Но если бы тебе удалось прорваться через барьер…
Может быть, если бы ты попробовал…
Существовало нечто такое, чего кто-то хотел. Это была какая-то совсем простая вещь, если бы только он мог вспомнить…
— Пожалуйста, капитан. Просыпайтесь! Просыпайтесь!
Он вспомнил. Он должен проснуться. А это значило открыть глаз…
Нет, это было слишком трудно. Легче было притвориться, что он жив — кто заметит разницу? Это была разумная мысль. Генри хотелось засмеяться вслух. Он притворился, что он проснулся. Он пошевелил ногами — это важно, откуда-то он это знал, и руками…

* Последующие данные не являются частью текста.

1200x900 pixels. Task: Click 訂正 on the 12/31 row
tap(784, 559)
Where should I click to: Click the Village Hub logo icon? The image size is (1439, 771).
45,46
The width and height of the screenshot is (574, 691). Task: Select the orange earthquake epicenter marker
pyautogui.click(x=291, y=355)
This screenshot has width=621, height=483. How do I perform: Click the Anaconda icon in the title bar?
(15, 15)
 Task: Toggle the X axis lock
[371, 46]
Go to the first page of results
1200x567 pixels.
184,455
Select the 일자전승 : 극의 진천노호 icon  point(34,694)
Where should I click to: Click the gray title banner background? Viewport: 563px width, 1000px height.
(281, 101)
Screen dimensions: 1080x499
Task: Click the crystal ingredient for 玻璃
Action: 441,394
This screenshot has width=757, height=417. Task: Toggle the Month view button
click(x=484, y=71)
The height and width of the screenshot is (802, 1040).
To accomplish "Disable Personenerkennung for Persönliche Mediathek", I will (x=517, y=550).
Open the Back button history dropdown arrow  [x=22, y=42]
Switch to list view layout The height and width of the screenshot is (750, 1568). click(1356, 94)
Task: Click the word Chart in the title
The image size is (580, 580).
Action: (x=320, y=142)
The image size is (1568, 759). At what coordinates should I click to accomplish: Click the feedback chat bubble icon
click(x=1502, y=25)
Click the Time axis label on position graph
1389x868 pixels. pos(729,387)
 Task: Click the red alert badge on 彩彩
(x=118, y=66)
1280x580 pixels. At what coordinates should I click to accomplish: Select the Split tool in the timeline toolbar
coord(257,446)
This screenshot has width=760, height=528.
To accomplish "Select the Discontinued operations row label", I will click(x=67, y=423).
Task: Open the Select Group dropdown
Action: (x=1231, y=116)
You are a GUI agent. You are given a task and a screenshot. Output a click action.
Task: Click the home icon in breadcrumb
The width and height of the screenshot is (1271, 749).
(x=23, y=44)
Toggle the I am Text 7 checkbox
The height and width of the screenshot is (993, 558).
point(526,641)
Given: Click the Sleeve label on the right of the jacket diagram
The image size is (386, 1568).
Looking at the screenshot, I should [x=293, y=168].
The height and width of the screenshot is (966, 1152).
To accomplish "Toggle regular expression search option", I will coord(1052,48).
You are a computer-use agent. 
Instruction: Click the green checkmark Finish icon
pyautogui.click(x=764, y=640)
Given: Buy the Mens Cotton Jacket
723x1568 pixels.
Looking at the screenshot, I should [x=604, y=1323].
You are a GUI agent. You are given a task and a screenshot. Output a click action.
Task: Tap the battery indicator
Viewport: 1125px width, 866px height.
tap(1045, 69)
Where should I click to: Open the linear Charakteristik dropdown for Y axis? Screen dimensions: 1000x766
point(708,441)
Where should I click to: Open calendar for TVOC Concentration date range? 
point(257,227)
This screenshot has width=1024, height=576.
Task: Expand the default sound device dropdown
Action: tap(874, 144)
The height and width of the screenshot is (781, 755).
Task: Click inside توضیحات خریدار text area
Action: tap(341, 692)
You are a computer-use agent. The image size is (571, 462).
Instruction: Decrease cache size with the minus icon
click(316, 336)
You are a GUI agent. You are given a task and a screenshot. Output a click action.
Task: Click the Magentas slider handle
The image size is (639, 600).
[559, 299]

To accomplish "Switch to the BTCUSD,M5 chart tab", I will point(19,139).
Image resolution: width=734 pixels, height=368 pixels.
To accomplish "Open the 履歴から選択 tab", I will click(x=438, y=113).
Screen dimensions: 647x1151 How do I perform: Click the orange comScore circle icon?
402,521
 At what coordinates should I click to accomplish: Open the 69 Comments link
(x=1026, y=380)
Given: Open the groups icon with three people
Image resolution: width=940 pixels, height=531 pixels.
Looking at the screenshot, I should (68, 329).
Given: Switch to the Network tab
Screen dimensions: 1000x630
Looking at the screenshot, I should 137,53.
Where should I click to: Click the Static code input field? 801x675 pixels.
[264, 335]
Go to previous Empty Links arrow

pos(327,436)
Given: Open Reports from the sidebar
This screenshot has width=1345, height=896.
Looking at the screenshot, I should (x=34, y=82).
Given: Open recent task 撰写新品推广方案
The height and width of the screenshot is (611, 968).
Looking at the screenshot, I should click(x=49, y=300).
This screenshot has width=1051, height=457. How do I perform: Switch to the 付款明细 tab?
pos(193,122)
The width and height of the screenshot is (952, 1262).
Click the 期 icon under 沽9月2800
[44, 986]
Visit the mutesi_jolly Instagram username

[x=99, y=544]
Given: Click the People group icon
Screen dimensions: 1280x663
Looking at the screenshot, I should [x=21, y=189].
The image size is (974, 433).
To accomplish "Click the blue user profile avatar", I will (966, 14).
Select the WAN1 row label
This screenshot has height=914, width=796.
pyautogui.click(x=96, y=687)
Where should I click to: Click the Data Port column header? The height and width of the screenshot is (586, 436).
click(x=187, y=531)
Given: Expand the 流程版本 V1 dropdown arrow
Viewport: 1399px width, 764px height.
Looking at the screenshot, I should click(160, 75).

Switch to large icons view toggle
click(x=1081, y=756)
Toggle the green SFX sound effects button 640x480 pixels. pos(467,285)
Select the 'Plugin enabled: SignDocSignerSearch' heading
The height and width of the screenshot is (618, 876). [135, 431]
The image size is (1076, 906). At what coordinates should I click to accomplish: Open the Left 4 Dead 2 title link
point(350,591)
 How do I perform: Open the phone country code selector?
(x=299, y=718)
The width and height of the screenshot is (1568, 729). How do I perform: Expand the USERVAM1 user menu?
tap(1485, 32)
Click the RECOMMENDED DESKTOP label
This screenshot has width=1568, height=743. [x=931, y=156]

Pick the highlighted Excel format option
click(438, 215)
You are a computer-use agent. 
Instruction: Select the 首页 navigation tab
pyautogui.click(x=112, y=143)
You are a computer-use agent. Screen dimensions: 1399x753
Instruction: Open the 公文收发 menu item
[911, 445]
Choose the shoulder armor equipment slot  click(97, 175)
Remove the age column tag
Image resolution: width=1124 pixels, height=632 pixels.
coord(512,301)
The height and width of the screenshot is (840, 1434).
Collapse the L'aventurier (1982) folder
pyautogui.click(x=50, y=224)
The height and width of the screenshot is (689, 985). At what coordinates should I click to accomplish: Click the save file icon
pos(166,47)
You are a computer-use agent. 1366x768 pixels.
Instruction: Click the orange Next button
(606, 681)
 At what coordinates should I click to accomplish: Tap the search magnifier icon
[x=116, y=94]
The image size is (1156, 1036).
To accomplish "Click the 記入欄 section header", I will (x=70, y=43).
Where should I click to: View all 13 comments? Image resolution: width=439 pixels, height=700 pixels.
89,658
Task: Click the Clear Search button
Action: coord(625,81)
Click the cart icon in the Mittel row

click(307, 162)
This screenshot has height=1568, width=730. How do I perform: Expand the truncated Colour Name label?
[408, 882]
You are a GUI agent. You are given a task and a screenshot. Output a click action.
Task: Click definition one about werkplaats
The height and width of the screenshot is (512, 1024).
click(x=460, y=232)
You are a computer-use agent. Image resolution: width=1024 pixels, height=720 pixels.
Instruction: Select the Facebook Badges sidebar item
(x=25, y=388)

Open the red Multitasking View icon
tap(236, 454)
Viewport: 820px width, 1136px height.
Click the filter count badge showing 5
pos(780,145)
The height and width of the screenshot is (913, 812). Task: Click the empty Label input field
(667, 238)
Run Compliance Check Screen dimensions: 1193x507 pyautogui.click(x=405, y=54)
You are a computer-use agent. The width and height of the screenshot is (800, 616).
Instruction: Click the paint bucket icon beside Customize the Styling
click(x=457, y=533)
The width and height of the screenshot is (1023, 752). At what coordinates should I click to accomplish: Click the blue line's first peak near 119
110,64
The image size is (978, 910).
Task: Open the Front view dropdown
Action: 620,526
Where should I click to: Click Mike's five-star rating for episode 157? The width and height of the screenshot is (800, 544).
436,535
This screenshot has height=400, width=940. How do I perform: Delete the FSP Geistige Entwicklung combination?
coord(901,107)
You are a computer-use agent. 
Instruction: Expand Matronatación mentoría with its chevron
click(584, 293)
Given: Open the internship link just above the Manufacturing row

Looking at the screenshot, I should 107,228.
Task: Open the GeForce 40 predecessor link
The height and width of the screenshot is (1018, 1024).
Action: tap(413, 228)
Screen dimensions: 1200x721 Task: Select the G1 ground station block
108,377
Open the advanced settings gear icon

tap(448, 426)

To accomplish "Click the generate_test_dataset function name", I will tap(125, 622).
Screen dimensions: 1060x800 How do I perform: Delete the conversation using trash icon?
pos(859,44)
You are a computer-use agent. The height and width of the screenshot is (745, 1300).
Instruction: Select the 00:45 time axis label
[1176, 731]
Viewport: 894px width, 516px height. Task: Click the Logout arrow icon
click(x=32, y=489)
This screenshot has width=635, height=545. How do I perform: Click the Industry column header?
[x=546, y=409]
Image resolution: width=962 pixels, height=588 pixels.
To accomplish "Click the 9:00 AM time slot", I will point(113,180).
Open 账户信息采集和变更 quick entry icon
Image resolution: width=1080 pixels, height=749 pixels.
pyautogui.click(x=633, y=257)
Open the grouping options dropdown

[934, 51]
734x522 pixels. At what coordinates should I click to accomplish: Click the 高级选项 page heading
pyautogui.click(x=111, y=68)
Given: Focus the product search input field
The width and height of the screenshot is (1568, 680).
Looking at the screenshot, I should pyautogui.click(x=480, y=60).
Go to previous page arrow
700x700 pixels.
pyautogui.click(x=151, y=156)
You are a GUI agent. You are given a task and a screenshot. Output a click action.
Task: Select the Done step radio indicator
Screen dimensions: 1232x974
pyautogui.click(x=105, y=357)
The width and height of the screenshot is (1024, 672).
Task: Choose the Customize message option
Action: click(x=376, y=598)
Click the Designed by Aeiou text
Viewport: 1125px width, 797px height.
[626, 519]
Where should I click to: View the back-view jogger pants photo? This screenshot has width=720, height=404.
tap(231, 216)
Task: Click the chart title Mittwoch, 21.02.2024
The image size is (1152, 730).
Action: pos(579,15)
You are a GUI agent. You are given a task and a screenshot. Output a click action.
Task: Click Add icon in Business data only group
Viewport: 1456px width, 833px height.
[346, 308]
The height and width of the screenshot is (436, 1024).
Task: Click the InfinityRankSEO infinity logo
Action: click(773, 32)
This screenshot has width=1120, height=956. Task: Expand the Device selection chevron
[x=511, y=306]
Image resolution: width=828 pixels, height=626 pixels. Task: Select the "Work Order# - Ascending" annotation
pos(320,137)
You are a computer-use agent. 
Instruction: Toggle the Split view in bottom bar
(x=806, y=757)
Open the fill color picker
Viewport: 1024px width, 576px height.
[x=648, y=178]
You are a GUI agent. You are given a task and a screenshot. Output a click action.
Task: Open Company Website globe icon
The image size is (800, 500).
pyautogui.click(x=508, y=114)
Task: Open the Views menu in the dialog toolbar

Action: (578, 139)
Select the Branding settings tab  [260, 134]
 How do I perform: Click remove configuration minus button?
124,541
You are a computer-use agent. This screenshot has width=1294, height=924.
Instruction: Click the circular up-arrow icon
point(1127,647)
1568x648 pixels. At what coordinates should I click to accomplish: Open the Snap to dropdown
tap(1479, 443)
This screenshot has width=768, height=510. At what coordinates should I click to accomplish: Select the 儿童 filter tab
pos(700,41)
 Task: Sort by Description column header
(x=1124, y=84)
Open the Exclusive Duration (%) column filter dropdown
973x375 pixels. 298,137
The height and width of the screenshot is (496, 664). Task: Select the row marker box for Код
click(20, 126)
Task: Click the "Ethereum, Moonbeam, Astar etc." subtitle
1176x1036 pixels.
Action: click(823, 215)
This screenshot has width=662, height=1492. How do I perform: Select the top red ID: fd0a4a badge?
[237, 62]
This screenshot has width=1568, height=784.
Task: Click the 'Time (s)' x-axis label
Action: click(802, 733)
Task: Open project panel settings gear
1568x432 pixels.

Одной руки не было. Да, кто-то ее когда-то отрезал. Но другая была при нем. Она оканчивалась стальным крюком, и он вытянет ее, ухватится за что-то, подтянется, затем вытянет снова…
Зазвенели голоса, громко, ясно — и быстро оборвались. Генри подождал, прислушиваясь. Он слышал вой ветра, стук крови в висках и больше ничего.
Он был на горе — он помнил это. И он ясно помнил похороны.
Но кто-то кричал. Он был один здесь, на горе, куда взбираются мертвецы, и все же крик прозвучал где- то впереди.
Его рука — железный крюк. Он выбросил ее, зацепился за что-то, подтянулся. Это был нелегкий способ передвигаться, но он почему-то казался правильным. Генри подтянулся, снова выбросил руку, но ничего не коснулся. Странно. Он оттолкнулся ногами, распрямился…
Мир перед ним закачался. Повиснув в воздухе, он какое-то время удерживал равновесие, затем стал падать — затем шок, мгновение разрывающей на части боли — и бесконечная мягкость, окутавшая его в тишине, сквозь которую, издалека, позвал его голос.
Пахло дымом и горячей едой. Генри приоткрыл один глаз. Он полусидел — полулежал, прислонившись спиной к покрытой мехом каменной стене. Над ним висел карниз, заканчивающийся занавесом из звериных шкур. Рядом с ним у маленького костра, подкладывая дрова в огонь, сидел на корточках Бартоломью.
— Как раз время обедать, — прокаркал он. На огрубевшем лице, над черной, покрытой инеем, бородой блестели глубоко запавшие глаза.